Permira’s 12-year hold of wealth manager Evelyn Partners involved a host of twists and turns, from several rewrites of its entire investment case to convincing its investment committee that a longer hold was in order. It’s a journey that tells the story of the shifts in European financial services M&A of the last decade – and its ending shows what type of sales are available for other PE firms looking to exit in the market today.
Permira and Warburg Pincus agreed to sell London-based Evelyn Partners to NatWest in February at an enterprise value of £2.7 billion ($3.7 billion; €3.1 billion). Permira’s investors will make over 3x on the transaction, adding to the firm’s record €13.2 billion LTM period of LP distributions, according to sources close to the transaction.
All exit options for Evelyn were open, Chris Pell, managing director at Permira, told PE Hub. However, the idea to list the business was parked fairly quickly, due to the performance of the UK IPO market.
Evelyn Partners had already been attractive to strategics a couple of years ago, but its recent financial performance was a game changer, said Pell. While the deal is still a transformational one for NatWest, it’s a lot more digestible financially now than it was two years ago, Pell added.
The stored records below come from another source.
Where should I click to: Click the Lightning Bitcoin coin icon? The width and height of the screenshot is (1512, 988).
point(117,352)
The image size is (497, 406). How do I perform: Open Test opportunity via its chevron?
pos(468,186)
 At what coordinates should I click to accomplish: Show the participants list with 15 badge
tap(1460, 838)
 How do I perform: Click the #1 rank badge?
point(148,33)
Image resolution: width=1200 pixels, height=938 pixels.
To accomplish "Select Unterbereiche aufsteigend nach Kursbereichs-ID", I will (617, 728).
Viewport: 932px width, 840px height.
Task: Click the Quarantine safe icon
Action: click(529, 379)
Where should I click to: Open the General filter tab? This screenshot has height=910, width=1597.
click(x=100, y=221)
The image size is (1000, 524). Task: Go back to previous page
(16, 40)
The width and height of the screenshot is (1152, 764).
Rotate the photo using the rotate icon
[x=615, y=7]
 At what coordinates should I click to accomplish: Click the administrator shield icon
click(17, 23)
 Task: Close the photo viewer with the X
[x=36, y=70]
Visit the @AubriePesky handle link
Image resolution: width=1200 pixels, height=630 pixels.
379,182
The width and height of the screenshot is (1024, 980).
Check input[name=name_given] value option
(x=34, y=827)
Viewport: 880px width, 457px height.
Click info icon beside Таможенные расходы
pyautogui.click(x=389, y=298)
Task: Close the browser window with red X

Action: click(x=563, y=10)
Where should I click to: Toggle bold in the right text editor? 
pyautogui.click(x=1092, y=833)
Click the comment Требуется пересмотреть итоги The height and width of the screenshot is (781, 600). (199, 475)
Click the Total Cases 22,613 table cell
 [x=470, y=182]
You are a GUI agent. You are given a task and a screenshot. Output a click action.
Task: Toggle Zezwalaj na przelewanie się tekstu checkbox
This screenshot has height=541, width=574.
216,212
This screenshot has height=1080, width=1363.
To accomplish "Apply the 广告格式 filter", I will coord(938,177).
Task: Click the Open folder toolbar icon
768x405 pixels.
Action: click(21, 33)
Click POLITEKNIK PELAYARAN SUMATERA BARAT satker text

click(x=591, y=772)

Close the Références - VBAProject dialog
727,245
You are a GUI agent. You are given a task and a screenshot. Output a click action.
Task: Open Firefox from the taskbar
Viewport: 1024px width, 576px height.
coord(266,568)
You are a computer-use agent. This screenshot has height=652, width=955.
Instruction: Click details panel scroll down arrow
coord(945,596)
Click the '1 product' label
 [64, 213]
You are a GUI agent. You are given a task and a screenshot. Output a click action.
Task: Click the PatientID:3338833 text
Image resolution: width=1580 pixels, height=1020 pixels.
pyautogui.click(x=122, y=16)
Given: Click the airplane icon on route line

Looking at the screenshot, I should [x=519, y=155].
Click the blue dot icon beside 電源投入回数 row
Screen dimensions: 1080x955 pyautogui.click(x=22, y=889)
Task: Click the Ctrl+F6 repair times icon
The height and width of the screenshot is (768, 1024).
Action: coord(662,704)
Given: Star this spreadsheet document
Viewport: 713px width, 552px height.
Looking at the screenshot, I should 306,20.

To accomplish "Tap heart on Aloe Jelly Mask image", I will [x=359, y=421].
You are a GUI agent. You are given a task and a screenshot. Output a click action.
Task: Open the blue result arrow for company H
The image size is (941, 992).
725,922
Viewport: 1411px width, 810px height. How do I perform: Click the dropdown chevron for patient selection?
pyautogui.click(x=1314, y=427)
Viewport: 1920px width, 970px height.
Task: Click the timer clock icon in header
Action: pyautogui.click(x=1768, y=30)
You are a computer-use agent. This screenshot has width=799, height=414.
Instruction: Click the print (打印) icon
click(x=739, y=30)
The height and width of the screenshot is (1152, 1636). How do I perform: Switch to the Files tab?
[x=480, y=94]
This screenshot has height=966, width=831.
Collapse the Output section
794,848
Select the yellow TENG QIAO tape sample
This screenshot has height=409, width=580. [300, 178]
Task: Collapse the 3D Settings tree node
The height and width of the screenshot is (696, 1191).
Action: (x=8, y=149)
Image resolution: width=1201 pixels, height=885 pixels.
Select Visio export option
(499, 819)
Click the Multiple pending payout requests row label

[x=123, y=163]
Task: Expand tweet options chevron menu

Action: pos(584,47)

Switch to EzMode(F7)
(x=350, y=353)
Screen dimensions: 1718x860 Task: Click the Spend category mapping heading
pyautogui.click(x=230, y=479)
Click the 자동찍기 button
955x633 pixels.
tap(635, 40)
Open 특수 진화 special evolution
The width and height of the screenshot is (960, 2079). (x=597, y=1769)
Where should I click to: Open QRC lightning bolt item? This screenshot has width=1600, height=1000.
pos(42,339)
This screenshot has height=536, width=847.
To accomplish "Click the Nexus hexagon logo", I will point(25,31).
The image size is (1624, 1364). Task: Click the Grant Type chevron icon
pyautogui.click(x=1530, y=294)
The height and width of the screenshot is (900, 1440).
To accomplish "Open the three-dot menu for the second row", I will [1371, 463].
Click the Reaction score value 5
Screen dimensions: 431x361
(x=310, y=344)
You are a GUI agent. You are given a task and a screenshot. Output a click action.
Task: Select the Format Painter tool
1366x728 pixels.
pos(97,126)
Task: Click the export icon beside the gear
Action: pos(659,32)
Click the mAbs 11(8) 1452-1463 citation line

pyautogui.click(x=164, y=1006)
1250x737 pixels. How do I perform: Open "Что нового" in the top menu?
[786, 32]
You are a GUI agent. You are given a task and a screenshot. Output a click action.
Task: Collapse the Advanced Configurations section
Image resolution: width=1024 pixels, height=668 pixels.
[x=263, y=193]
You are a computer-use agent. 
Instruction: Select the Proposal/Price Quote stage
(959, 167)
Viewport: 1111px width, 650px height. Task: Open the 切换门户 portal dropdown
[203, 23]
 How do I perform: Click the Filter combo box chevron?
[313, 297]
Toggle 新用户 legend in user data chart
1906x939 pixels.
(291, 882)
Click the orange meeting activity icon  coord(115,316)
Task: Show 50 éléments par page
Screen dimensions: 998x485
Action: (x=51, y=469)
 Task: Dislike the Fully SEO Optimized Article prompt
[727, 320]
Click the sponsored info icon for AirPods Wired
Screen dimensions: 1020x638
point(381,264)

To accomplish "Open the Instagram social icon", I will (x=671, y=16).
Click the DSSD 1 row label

“Given where their share prices were trading [a couple of years ago] – the market cap of NatWest or Barclays was around a third to a half of what it is today – financially it made more sense for them to just keep doing share buybacks rather than M&A,” he added. That, coupled with UK banks increasingly looking to add wealth management services, helped seal the deal with NatWest.
Secret sauce
Rewinding 12 years, Permira was on the lookout for a wealth management asset. “Effectively, the banks had pulled out of providing advice in the UK post-financial crisis and post-Retail Distribution Review,” said Pell. “We identified a real gap in the market to either buy or create a strong independent player in the wealth management space.”
The firm settled on Bestinvest, which Permira acquired at an enterprise value of £160 million, according to sources close the matter.
Add-ons for the platform were selective. Tilney, a private client investment manager, was the first to be merged with the Bestinvest platform in 2014. The next piece of the puzzle was Towry, acquired by Permira from Palamon Capital for £600 million in 2016.
“We invested more equity into that deal than we did in the original Bestinvest transaction, so we had to go back to our investment committee, effectively re-underwrite the entire investment case on this combination and push out the exit a bit further,” said Pell.
Towry’s financial planning capabilities were transformational and also highly sought-after by all buyers during the eventual exit process, according to Pell. “That’s really been the secret sauce of the business,” he added.
The last merger came in the form of professional services business Smith & Williamson, which Permira added on to the platform in 2020 at an enterprise value of £625 million, according to sources close to the matter. Shortly after, Warburg Pincus joined as a minority co-investor.
“Kudos to Warburg Pincus for joining in the middle of the covid crisis in 2020,” said Pell. “It was a bold decision from them, but they were completely aligned with our vision, and we’ve worked hand in glove together since then.”
The professional services business only stayed with the now re-branded Evelyn Partners for a couple of years. Permira divested the division in 2025, with Apax Partners as the buyer. That sale yielded 15x EBITDA, according to the sources.
“If we’d decided to go down the IPO route, we may have left it as part of the group,” Pell explained. “But for the banks as strategic buyers, they don’t want to own an accounting business or a tax business. Fortuitously, professional services had become the hot new sector in private equity, so there was a lot of demand for S&W as a standalone business.”
Through the noise
Permira is still open to the prospect of transacting in the wealth management sector. “On the supply side, the market has changed in that the banks re-entered the advice market,” said Pell. “That’s positive for exits overall, but on the buyside it means you will be up against these large, well-funded competitors in bidding processes.”
Pell said the market is trying to digest a lot of noise, referring to recent AI disruption to share prices. “Yesterday, it was wealth management and financial planning businesses all dropping 10 percent,” he said. “The day before it was insurance. As always, there is an abrupt reaction in the public markets, but over the long term it’ll be about who are the winners and who are the losers.”
Those winners and losers will be differentiated by who is embracing the new tools and technologies, and “who will be the Kodaks of the era,” Pell said.